Uma virada em missões para movimentos: pensamentos sobre a nova era e as novas roupagens
“Igreja como instituição” está mudando para “igreja como movimento”
Wes Watkins
“A única maneira de entender o propósito das mudanças é mergulhar nelas, mover-se com elas e entrar na dança” – Alan Watts.
A mudança é uma constante em nosso mundo. Especialmente nos últimos anos, parece que o ritmo das mudanças está aumento de forma dramática. Suspeito que, intuitivamente, todos nós já saibamos disso. Mas, como cristãos comprometidos com a missão de Deus de redimir as nações para que voltem a ele, talvez não seja tão intuitivo assim saber como dar sentido a tudo isso.
Os anos 2020 tem sido por demais perturbadores que qualquer outra época desde a Segunda Guerra Mundial. Em toda a década observaram-se grandes turbulências no cenário mundial: pandemias, guerras, desastres naturais, campanhas baseadas em fake-news, nacionalismos xenofóbicos… Tudo isso estabelece uma atmosfera de medo e incerteza.
Mas nem tudo se resume a más notícias. Desde os anos 1990, em meio ao caos, houve um avanço nas missões mundiais com a irrupção dos Movimentos de Fazedores de Discípulos [em inglês, Disciple Making Movements (DMM)] no chamado Mundo Majoritário. [Aqui você pode ler mais sobre esses movimentos.] Tal desenvolvimento foi retratado na obra Motus Dei: The Movement of God to Disciple the Nations, editada por Warrick Farah (William Carey Library, 2021). O avanço do movimento – afirma-se que hoje mais de 1% da população mundial integra um dos Movimentos de Plantação de Igrejas [em inglês, Church Planting Movements (CPM)] – é impressionante.

···

» **TAREFAS A REALIZAR**:
• a. Transcreva do texto da página o trecho entre "Mas nem tudo" e "(CPM)] – é impressionante.", incluindo esses dois trechos.
• b. Segundo o texto da página, por que os anos 2020 estabeleceram uma atmosfera de medo e incerteza? Explique em uma a três frases.
As entradas provêm de outra fonte.

···

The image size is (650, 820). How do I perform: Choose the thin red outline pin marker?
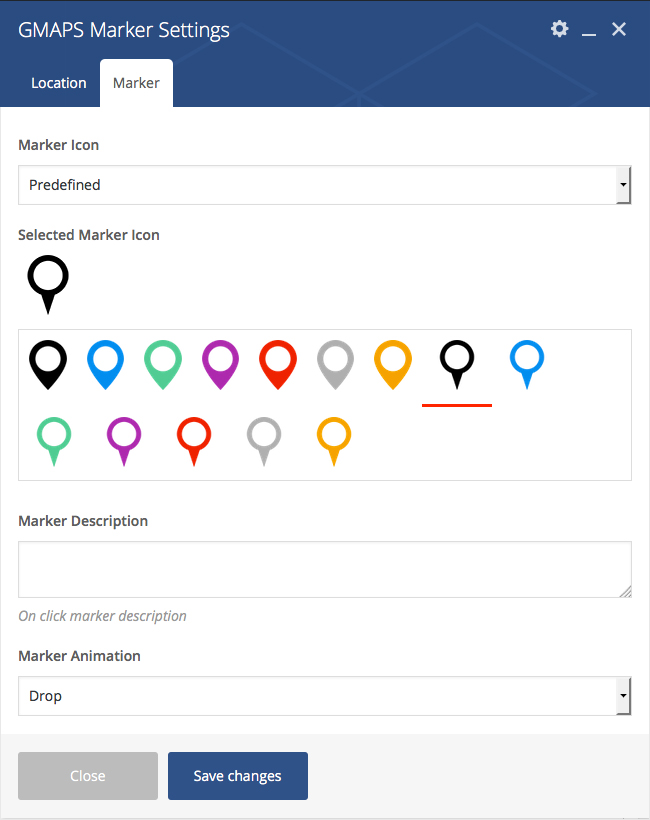pos(194,441)
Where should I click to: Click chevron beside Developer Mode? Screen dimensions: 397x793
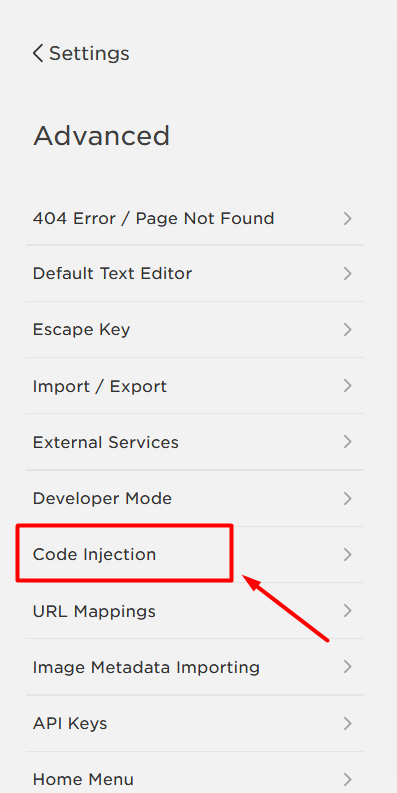pos(347,498)

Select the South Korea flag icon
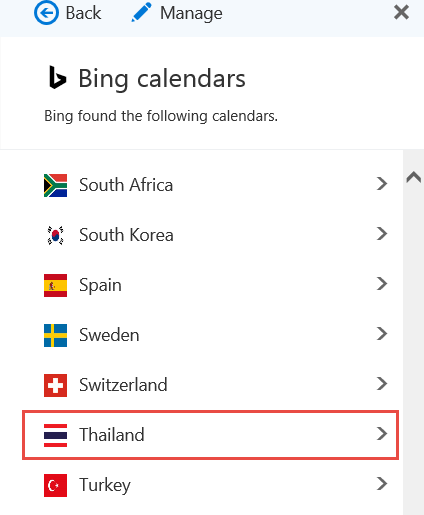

···

» **RESPOSTAS POR TAREFA**:
• a.
Mas nem tudo se resume a más notícias. Desde os anos 1990, em meio ao caos, houve um avanço nas missões mundiais com a irrupção dos Movimentos de Fazedores de Discípulos [em inglês, Disciple Making Movements (DMM)] no chamado Mundo Majoritário. [Aqui você pode ler mais sobre esses movimentos.] Tal desenvolvimento foi retratado na obra Motus Dei: The Movement of God to Disciple the Nations, editada por Warrick Farah (William Carey Library, 2021). O avanço do movimento – afirma-se que hoje mais de 1% da população mundial integra um dos Movimentos de Plantação de Igrejas [em inglês, Church Planting Movements (CPM)] – é impressionante.

• b. Ao longo da década, houve grandes turbulências no cenário mundial: pandemias, guerras, desastres naturais, campanhas baseadas em fake-news e nacionalismos xenofóbicos. O texto afirma que tudo isso estabelece uma atmosfera de medo e incerteza.